| Problem |
Restate, exactly as written, the entries below from the line that holds "E-Mail Kontakt (30, 2356)" through the line that holds "Emailadres (880, 1007)". Pictures are not part of the copy.

| Material for this task |
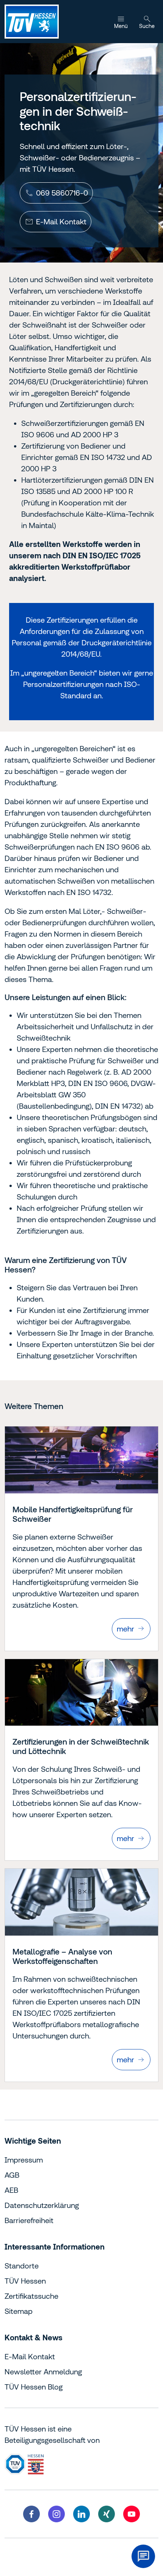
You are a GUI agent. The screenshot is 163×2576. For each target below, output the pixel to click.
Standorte (22, 2265)
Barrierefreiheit (29, 2220)
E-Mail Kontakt (30, 2356)
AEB (11, 2190)
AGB (12, 2174)
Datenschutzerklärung (42, 2205)
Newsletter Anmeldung (43, 2371)
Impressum (24, 2159)
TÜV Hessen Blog (34, 2386)
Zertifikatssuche (31, 2296)
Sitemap (19, 2311)
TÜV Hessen (25, 2280)
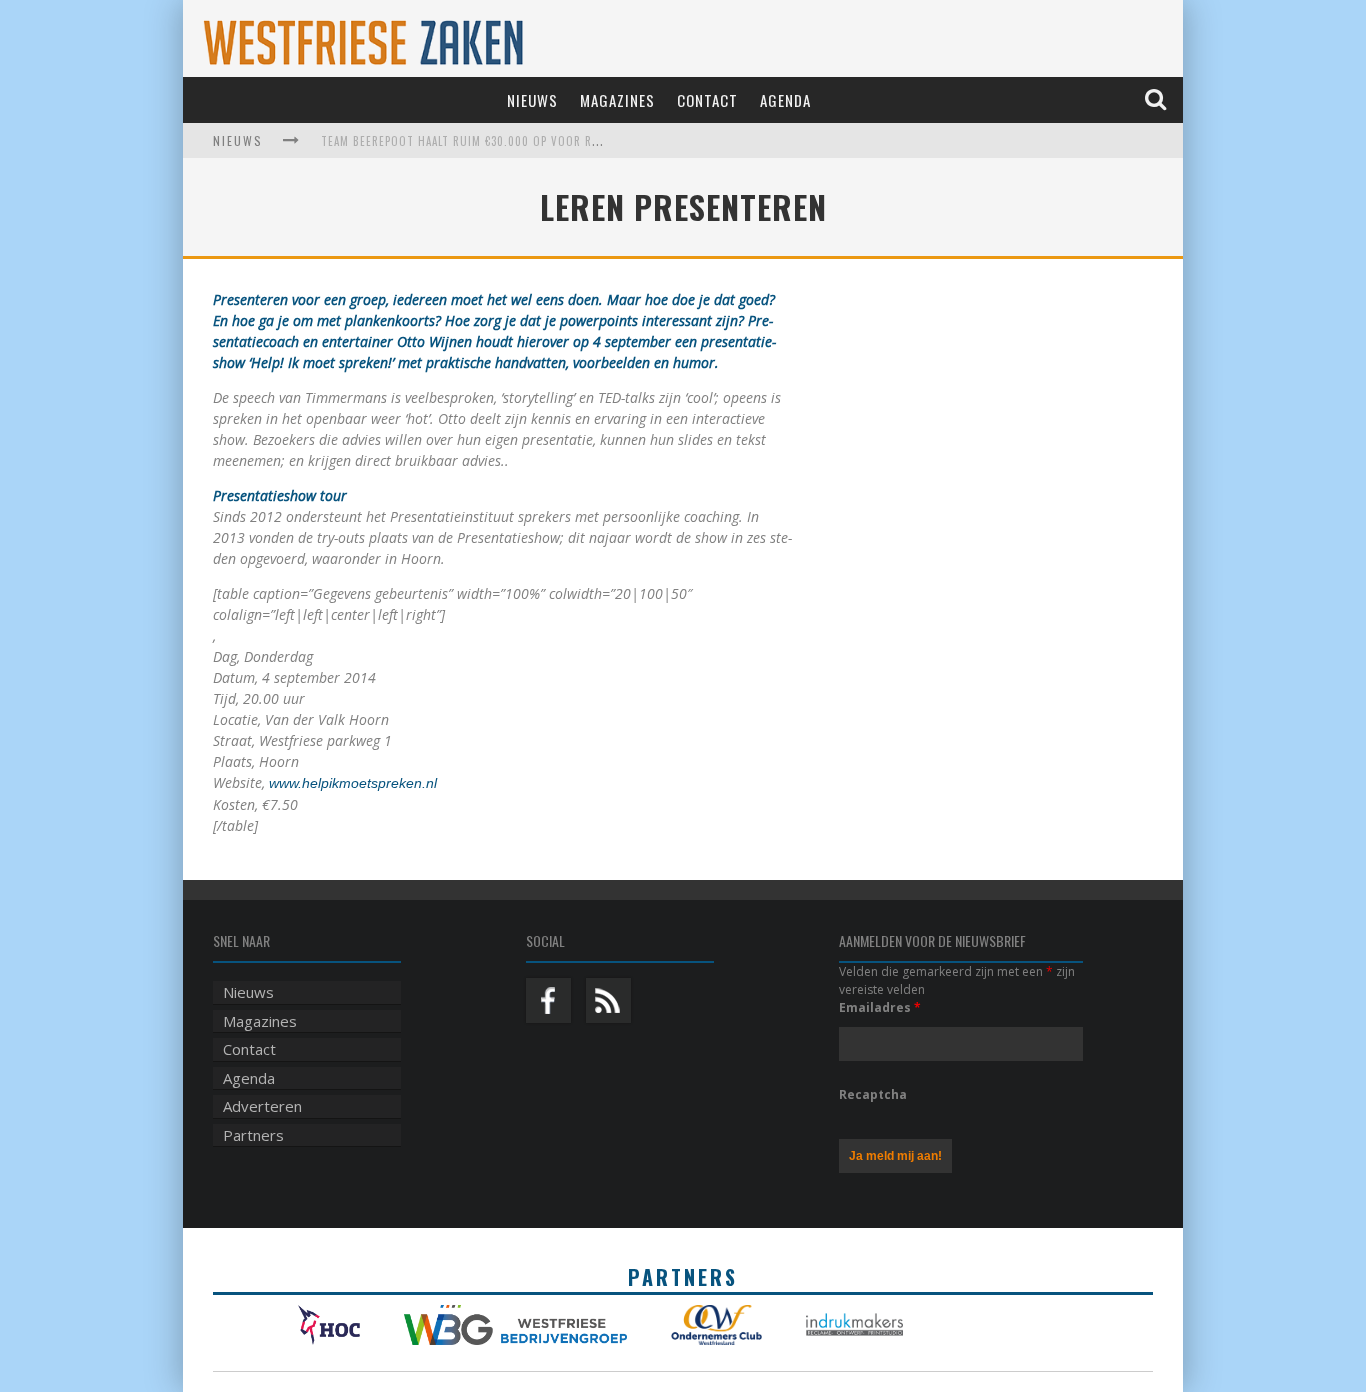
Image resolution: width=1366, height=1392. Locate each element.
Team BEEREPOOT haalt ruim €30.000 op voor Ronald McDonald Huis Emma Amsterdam (568, 141)
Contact (707, 100)
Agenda (785, 100)
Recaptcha (873, 1094)
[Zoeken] (1157, 100)
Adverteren (262, 1106)
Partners (253, 1135)
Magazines (617, 100)
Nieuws (532, 100)
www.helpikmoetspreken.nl (353, 783)
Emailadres (880, 1007)
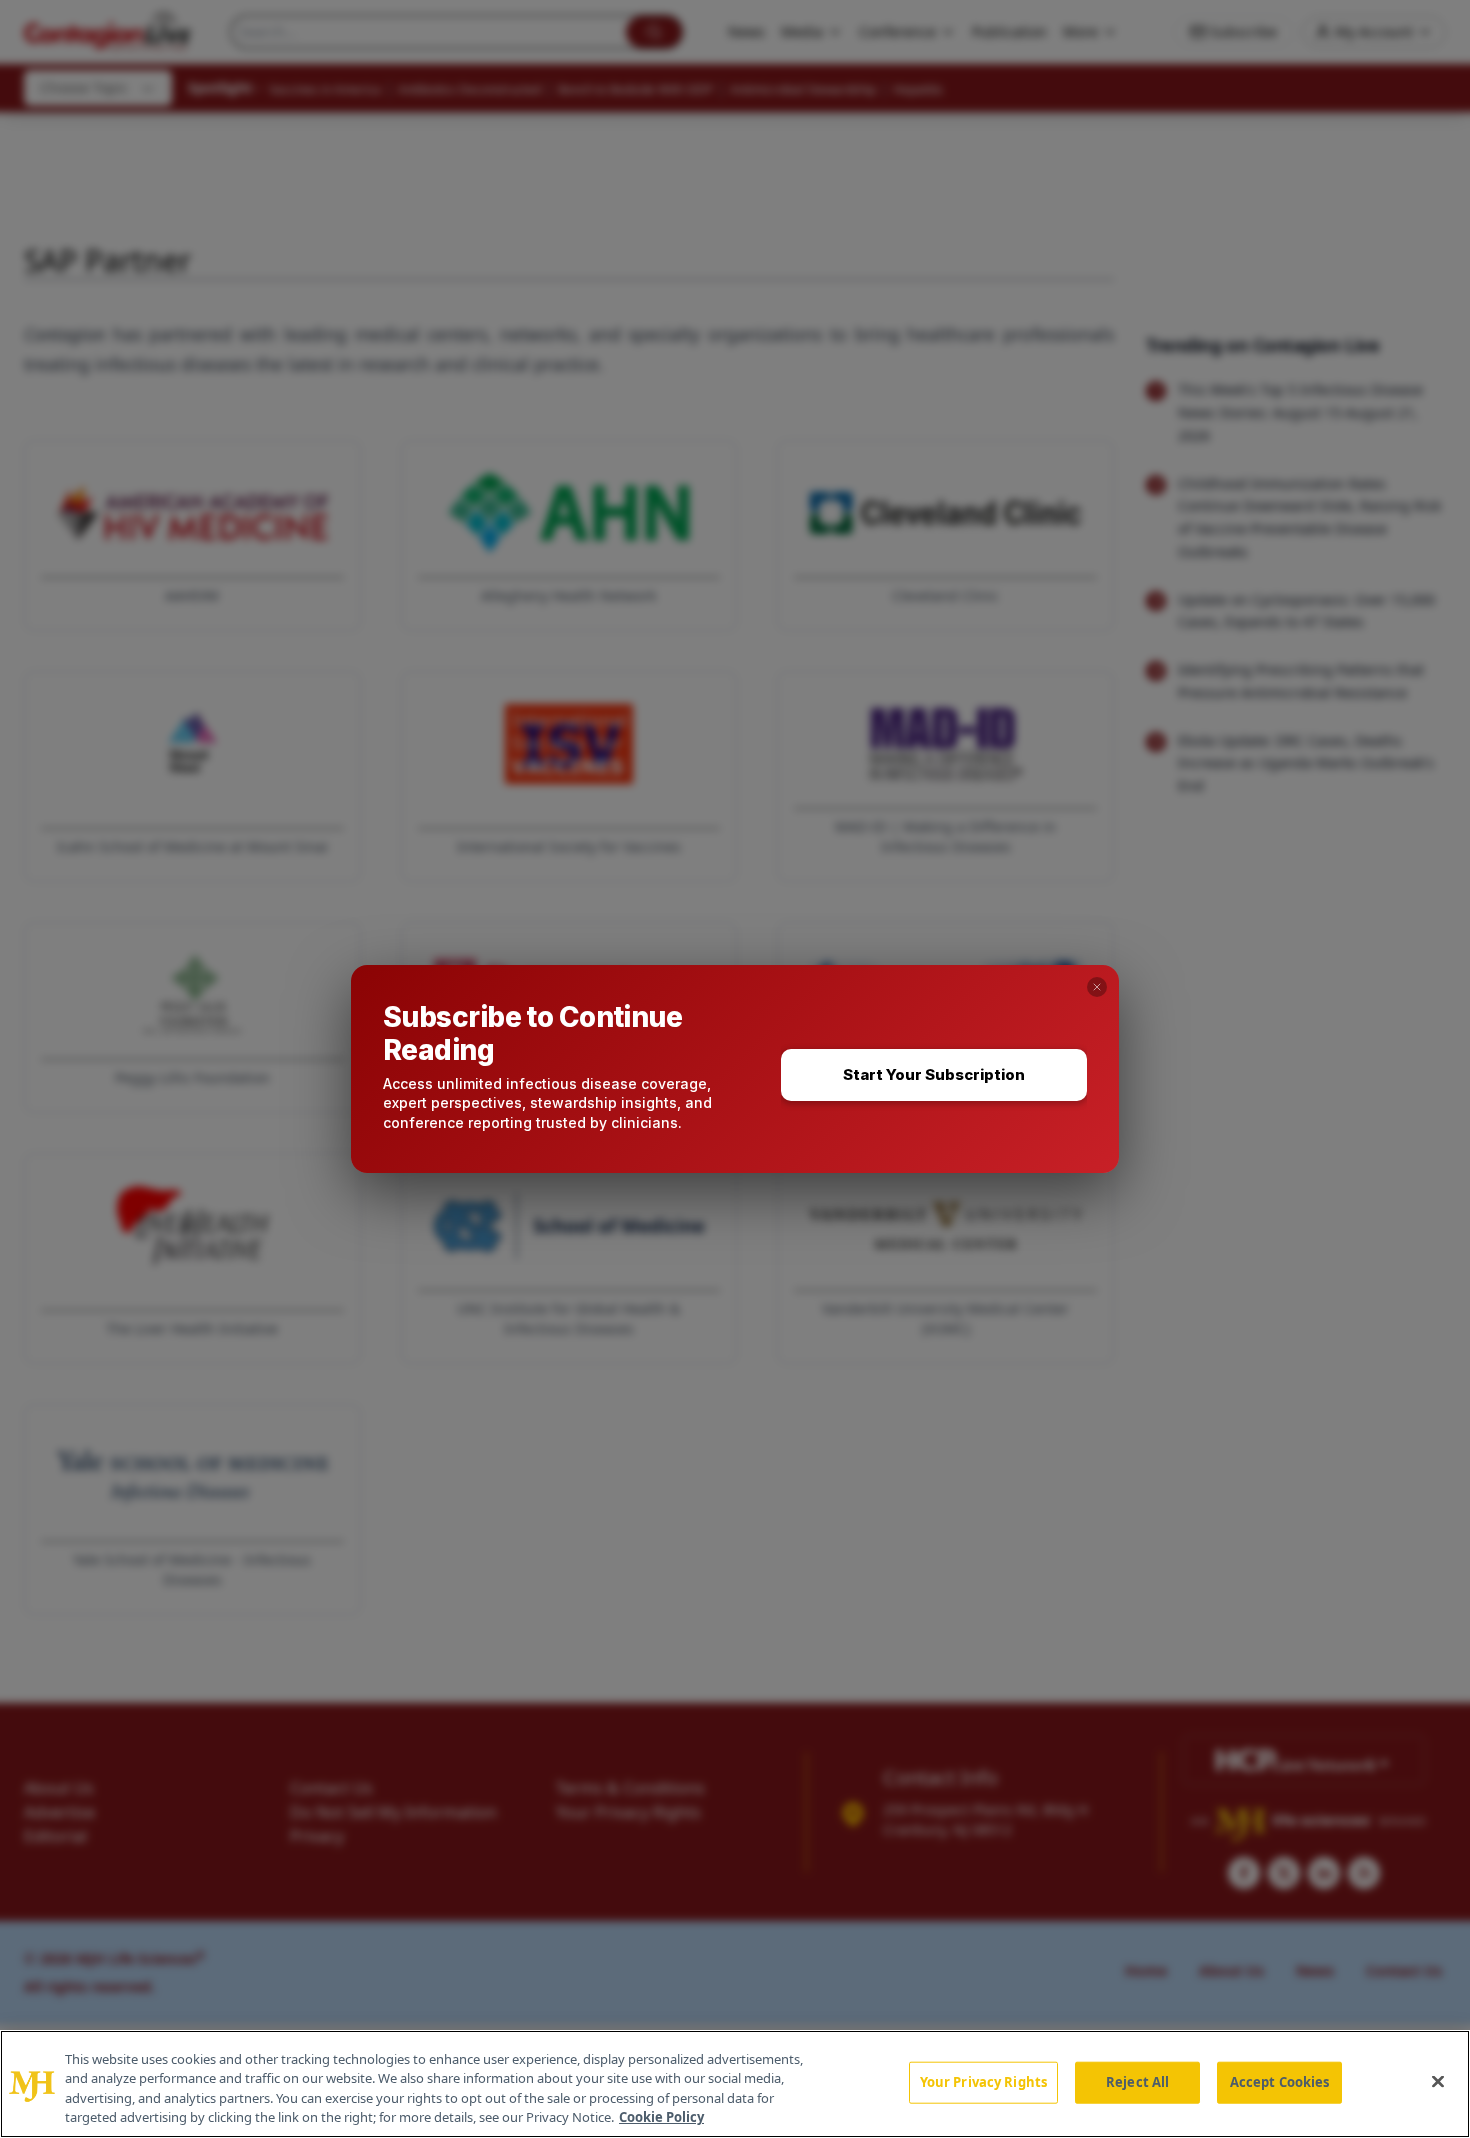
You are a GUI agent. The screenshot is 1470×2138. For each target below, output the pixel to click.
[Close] (1438, 2081)
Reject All (1137, 2082)
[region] (735, 2084)
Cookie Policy (661, 2117)
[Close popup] (1097, 987)
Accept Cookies (1280, 2082)
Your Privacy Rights (983, 2082)
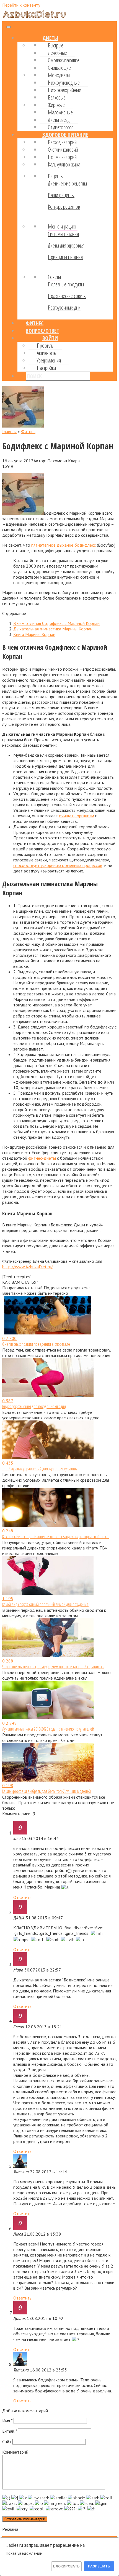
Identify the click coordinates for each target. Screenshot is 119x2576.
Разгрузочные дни (64, 307)
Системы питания (63, 234)
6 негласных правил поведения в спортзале (36, 1344)
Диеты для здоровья (66, 245)
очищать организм (76, 815)
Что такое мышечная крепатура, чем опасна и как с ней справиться (53, 1667)
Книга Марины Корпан (34, 634)
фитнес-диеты (42, 1158)
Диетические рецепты (67, 183)
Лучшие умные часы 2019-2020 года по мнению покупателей (48, 1729)
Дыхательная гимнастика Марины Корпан (52, 629)
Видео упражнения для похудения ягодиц (34, 1406)
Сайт (6, 2441)
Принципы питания (65, 257)
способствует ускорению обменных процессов (57, 865)
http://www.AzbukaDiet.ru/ (27, 1266)
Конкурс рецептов (64, 206)
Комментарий (15, 2452)
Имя (7, 2420)
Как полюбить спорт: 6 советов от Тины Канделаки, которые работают (55, 1536)
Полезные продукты (66, 284)
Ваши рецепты (61, 195)
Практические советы (67, 296)
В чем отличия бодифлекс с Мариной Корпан (56, 623)
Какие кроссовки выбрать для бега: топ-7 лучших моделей (46, 1791)
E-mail (9, 2431)
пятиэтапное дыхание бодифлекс (63, 545)
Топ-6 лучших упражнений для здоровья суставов (39, 1469)
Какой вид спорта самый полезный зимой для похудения (45, 1604)
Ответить (22, 1897)
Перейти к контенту (21, 5)
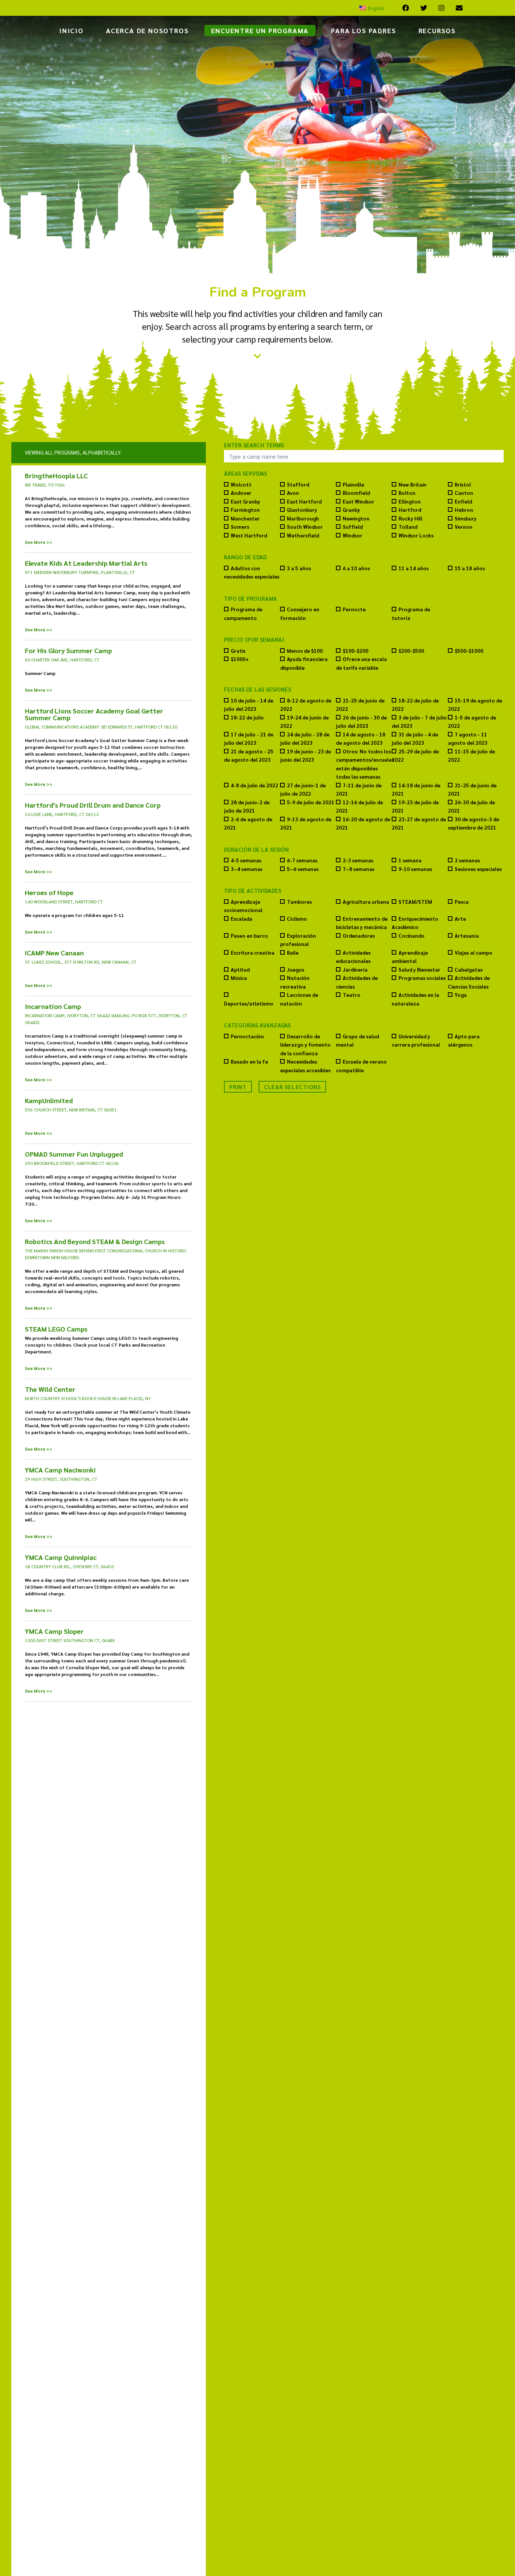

| Completed task |
E-Mail Kontakt (30, 2356)
AEB (11, 2190)
AGB (12, 2174)
Datenschutzerklärung (42, 2205)
Newsletter Anmeldung (43, 2371)
Impressum (24, 2159)
TÜV Hessen Blog (34, 2386)
Zertifikatssuche (31, 2296)
Sitemap (19, 2311)
TÜV Hessen (25, 2280)
Image resolution: width=1366, height=1392. Locate each element.
Team BEEREPOOT haalt ruim €30.000 op voor Ronald McDonald Huis Emma Amsterdam (568, 141)
Contact (707, 100)
Agenda (785, 100)
Recaptcha (873, 1094)
[Zoeken] (1157, 100)
Adverteren (262, 1106)
Partners (253, 1135)
Magazines (617, 100)
Nieuws (532, 100)
www.helpikmoetspreken.nl (353, 783)
Emailadres (880, 1007)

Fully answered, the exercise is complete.